* _TÂCHES À RÉALISER_:
- a) Répondez à ces questions d'après l'extrait sur le film de Lois Weber :
(i) Quel acteur joue le procureur Walton ?
(ii) Qui interprète le Dr. Malfit ?
(iii) Quel sujet tabou le film aborde-t-il ?
- b) Dans les lignes, de celle qui contient « Describe the element at coordinates (521, 19) » jusqu'à la fin des lignes, toutes deux comprises, remplacez « screenshot » par « image ». Recopiez ces lignes sans rien changer d'autre.

Le Monde de Djayesse

Un peu de tout : du cinéma (beaucoup), de l'actu (un peu) et toute cette sorte de choses [A bit of everythying: cinema (a lot), news (a little) and all this kind of things]

Publié le par Djayesse
Publié dans : #Cinéma, #Muet, #Lois Weber
Où sont mes Enfants ? (Where are my Children? - Lois Weber, 1916)

Le procureur Walton (Tyrone Power Sr., le père de) est un homme heureux mais insatisfait. Depuis le temps qu’il est marié, son épouse (Helen E. Reaume, femme du précédent) ne lui a pas encore procuré la joie de mettre au monde un enfant.

Au contraire, à plusieurs reprises, elle a usé des bons services du Dr. Malfit (Juan de la Cruze), spécialiste pour faire « passer » les enfants.

Mais nous sommes en 1916, et la Loi n’est pas la même que de nos jours (parfois on se le demande…).

 

Lois Weber réalise un film engagé comme peu de gens le faisaient à la même époque (1) : non seulement elle aborde le sujet tabou et diabolisé de l’avortement, mais elle justifie dans sa séquence d’ouverture le contrôle des naissances. En clair : la contraception.

* _EXTRAITS DES LIGNES_:
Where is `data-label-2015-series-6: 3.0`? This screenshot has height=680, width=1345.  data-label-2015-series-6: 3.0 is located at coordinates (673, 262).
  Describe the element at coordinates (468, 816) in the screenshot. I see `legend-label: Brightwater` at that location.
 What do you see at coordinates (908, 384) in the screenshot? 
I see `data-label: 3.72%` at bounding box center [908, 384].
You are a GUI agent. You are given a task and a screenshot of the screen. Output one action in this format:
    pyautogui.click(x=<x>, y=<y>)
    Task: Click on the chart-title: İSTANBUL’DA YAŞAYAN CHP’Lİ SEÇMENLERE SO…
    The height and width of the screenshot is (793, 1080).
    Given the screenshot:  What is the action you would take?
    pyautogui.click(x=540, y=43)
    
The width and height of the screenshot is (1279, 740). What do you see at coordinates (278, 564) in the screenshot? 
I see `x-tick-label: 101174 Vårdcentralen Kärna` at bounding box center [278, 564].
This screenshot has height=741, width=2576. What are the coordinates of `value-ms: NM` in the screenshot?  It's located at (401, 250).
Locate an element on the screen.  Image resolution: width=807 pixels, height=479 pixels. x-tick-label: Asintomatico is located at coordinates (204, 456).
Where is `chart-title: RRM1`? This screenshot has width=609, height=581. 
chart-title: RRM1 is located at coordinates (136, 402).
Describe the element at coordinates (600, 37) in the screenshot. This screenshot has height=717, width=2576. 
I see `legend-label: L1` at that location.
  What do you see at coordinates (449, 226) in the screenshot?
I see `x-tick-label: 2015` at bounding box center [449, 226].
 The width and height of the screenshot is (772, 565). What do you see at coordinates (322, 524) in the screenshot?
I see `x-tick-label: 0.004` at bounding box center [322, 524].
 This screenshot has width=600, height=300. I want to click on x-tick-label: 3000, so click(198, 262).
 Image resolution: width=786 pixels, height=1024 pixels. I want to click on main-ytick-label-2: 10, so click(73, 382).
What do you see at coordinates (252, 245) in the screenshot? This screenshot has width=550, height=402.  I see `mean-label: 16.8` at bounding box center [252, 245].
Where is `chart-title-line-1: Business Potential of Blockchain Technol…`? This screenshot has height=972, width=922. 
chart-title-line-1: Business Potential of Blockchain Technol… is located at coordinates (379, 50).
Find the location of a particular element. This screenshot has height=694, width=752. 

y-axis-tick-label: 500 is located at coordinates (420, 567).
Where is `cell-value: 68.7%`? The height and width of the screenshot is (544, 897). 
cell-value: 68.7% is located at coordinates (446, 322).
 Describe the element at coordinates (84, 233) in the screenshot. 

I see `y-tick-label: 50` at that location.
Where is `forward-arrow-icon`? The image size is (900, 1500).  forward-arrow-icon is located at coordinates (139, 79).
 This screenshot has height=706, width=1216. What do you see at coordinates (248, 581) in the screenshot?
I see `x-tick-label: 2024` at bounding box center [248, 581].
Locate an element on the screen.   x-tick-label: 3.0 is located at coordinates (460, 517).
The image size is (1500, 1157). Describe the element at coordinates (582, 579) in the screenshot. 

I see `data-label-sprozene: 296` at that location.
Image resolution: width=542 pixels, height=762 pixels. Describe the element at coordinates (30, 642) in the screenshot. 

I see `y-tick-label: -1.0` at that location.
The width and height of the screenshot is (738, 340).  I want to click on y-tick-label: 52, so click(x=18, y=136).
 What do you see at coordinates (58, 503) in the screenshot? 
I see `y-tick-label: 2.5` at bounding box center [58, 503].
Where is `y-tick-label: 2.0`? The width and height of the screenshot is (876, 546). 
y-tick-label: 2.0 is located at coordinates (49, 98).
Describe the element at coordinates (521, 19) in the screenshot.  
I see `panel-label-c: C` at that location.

* _RÉPONSES FOURNIES_:
- a)
(i) Tyrone Power Sr.
(ii) Juan de la Cruze
(iii) L'avortement

- b)
Describe the element at coordinates (521, 19) in the image.  
I see `panel-label-c: C` at that location.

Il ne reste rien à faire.